═════ PROVIDED RECORDS

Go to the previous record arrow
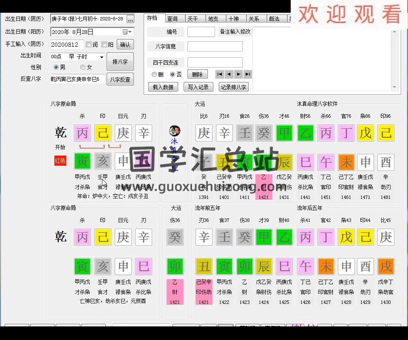Image resolution: width=408 pixels, height=340 pixels. click(229, 74)
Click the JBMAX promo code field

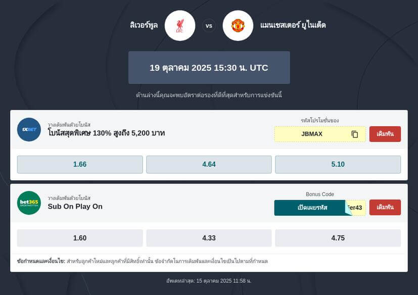pos(312,134)
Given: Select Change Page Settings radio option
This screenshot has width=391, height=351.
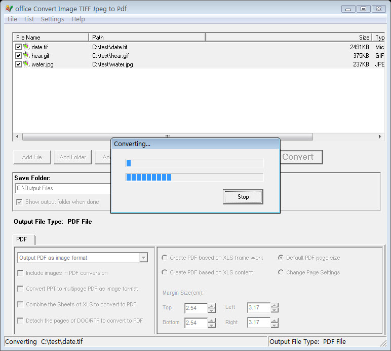Looking at the screenshot, I should (x=281, y=272).
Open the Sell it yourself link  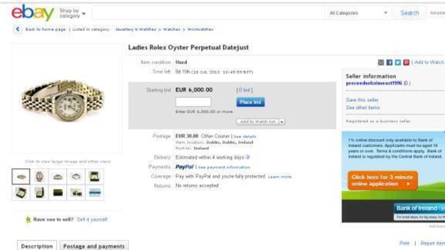[92, 220]
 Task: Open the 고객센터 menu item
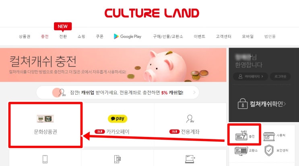coord(223,36)
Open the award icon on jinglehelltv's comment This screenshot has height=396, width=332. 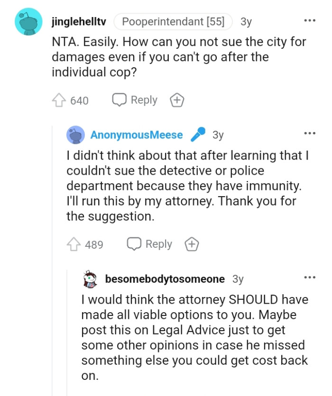point(176,99)
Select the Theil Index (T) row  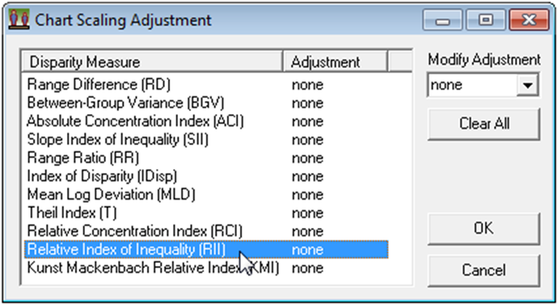[71, 213]
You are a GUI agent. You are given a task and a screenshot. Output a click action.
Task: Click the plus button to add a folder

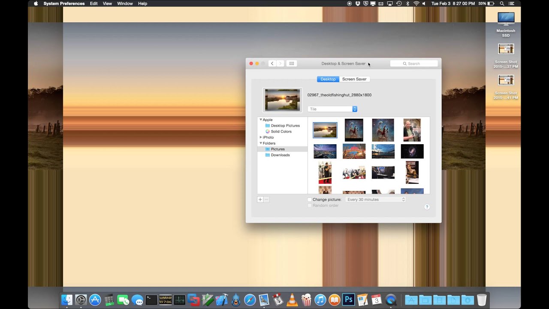click(260, 199)
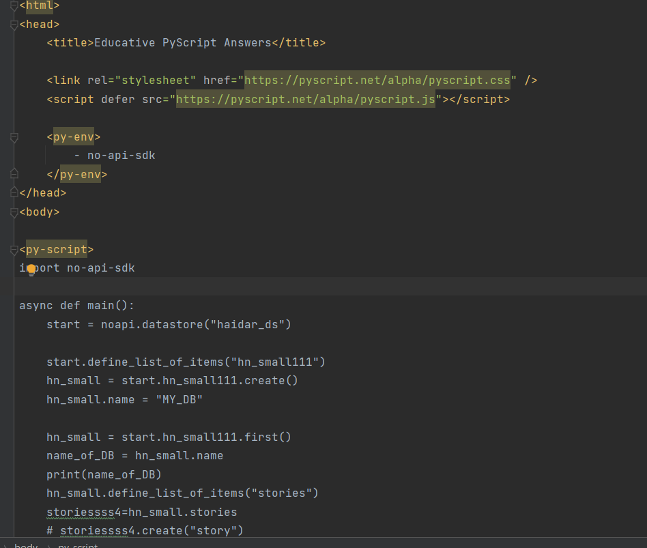
Task: Collapse the opening head tag fold marker
Action: coord(14,25)
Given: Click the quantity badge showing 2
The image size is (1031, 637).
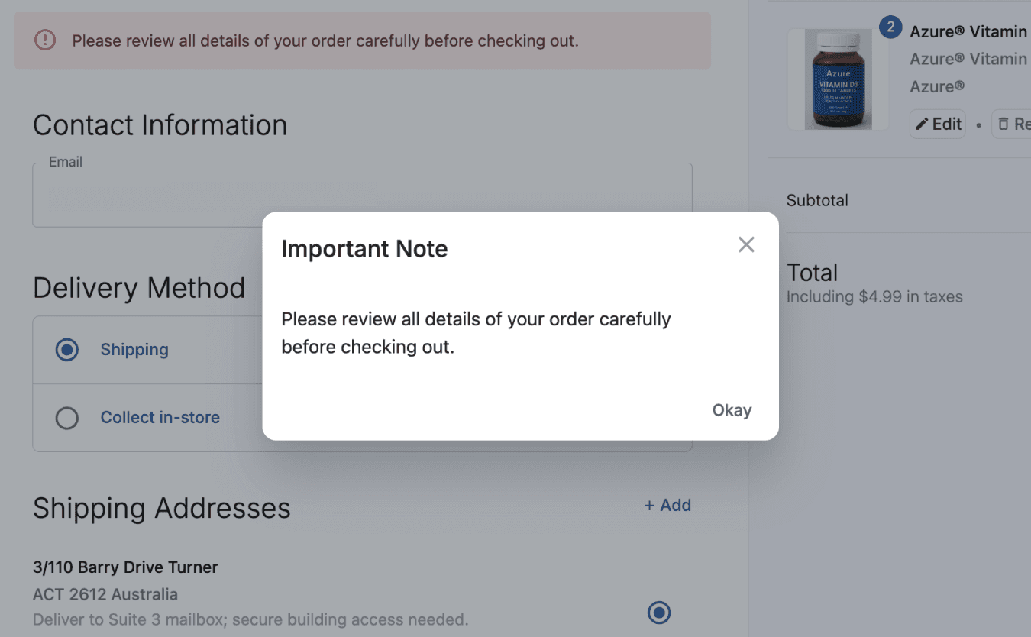Looking at the screenshot, I should pos(890,28).
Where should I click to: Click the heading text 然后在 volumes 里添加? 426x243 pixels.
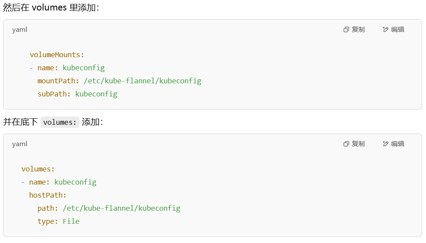tap(51, 7)
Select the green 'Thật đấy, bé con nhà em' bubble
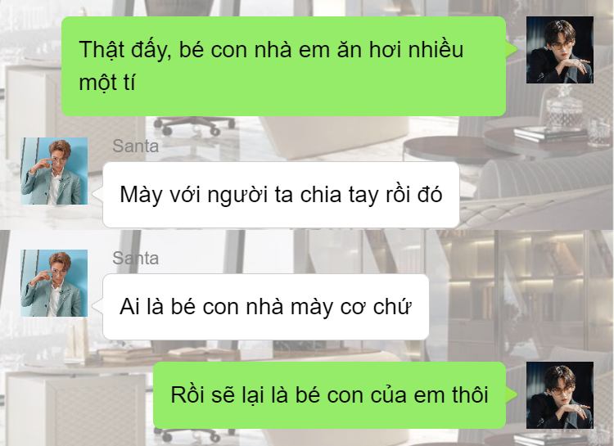Image resolution: width=614 pixels, height=446 pixels. coord(283,66)
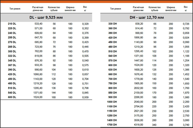Select the 450 DL belt row label
The height and width of the screenshot is (128, 193).
12,79
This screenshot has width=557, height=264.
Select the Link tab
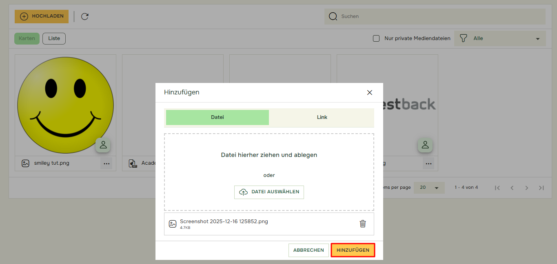pos(322,117)

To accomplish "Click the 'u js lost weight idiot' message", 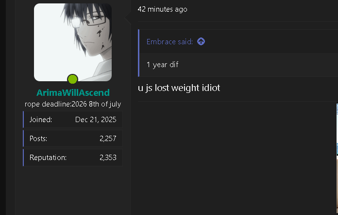I will tap(179, 88).
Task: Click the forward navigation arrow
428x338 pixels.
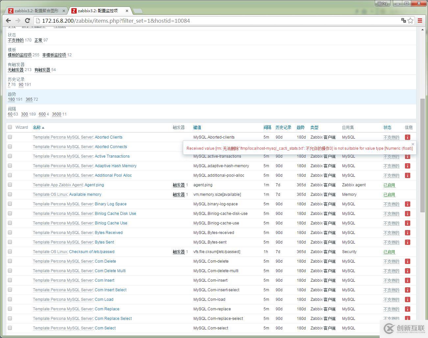Action: tap(18, 20)

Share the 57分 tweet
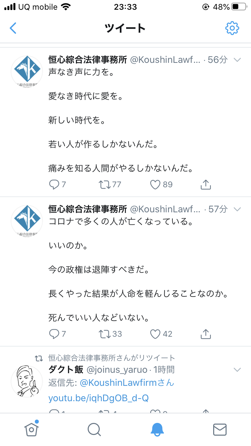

══════════

> [TASK DETAILS]:
Retype the lines exactly. Begin at the one that holds "Task: Click the forward navigation arrow", stop at the last line of the entries above, and drop the pictures.

> [ANSWER SECTION]:
Task: Click the forward navigation arrow
428x338 pixels.
Action: tap(18, 20)

Share the 57分 tweet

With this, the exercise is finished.